::: RECORDED DATA

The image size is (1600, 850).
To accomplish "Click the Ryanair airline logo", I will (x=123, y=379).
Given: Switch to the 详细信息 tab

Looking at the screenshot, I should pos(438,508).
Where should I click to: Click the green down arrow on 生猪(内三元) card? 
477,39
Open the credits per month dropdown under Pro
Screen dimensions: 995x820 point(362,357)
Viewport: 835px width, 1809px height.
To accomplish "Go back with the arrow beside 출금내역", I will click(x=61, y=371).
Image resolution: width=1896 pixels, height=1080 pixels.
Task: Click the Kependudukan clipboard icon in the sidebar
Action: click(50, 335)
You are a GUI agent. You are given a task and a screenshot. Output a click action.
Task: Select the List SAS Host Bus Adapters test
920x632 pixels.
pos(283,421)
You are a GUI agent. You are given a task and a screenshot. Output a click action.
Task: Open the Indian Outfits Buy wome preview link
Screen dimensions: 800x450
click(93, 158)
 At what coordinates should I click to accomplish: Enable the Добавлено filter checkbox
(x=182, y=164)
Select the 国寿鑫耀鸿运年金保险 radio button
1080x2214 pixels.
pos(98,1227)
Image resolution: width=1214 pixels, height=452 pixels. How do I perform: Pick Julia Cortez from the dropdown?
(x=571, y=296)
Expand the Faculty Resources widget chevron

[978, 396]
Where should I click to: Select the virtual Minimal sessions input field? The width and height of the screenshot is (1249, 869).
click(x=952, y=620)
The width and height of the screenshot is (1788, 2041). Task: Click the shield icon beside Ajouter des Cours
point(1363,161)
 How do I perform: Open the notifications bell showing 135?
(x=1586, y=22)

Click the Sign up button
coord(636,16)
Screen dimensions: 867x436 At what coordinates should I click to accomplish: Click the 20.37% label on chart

::::::

- WHAT YOU HAVE TO DO
A complete, exact repeat of the records is the required answer.

- RESULT OF THE TASK
The image size is (1600, 850).
To accomplish "Click the Ryanair airline logo", I will (x=123, y=379).
Given: Switch to the 详细信息 tab

Looking at the screenshot, I should pos(438,508).
Where should I click to: Click the green down arrow on 生猪(内三元) card? 
477,39
Open the credits per month dropdown under Pro
Screen dimensions: 995x820 point(362,357)
Viewport: 835px width, 1809px height.
To accomplish "Go back with the arrow beside 출금내역", I will click(x=61, y=371).
Image resolution: width=1896 pixels, height=1080 pixels.
Task: Click the Kependudukan clipboard icon in the sidebar
Action: click(50, 335)
You are a GUI agent. You are given a task and a screenshot. Output a click action.
Task: Select the List SAS Host Bus Adapters test
920x632 pixels.
pos(283,421)
You are a GUI agent. You are given a task and a screenshot. Output a click action.
Task: Open the Indian Outfits Buy wome preview link
Screen dimensions: 800x450
click(93, 158)
 At what coordinates should I click to accomplish: Enable the Добавлено filter checkbox
(x=182, y=164)
Select the 国寿鑫耀鸿运年金保险 radio button
1080x2214 pixels.
pos(98,1227)
Image resolution: width=1214 pixels, height=452 pixels. How do I perform: Pick Julia Cortez from the dropdown?
(x=571, y=296)
Expand the Faculty Resources widget chevron

[978, 396]
Where should I click to: Select the virtual Minimal sessions input field? The width and height of the screenshot is (1249, 869).
click(x=952, y=620)
The width and height of the screenshot is (1788, 2041). Task: Click the shield icon beside Ajouter des Cours
point(1363,161)
 How do I perform: Open the notifications bell showing 135?
(x=1586, y=22)

Click the Sign up button
coord(636,16)
Screen dimensions: 867x436 At what coordinates should I click to accomplish: Click the 20.37% label on chart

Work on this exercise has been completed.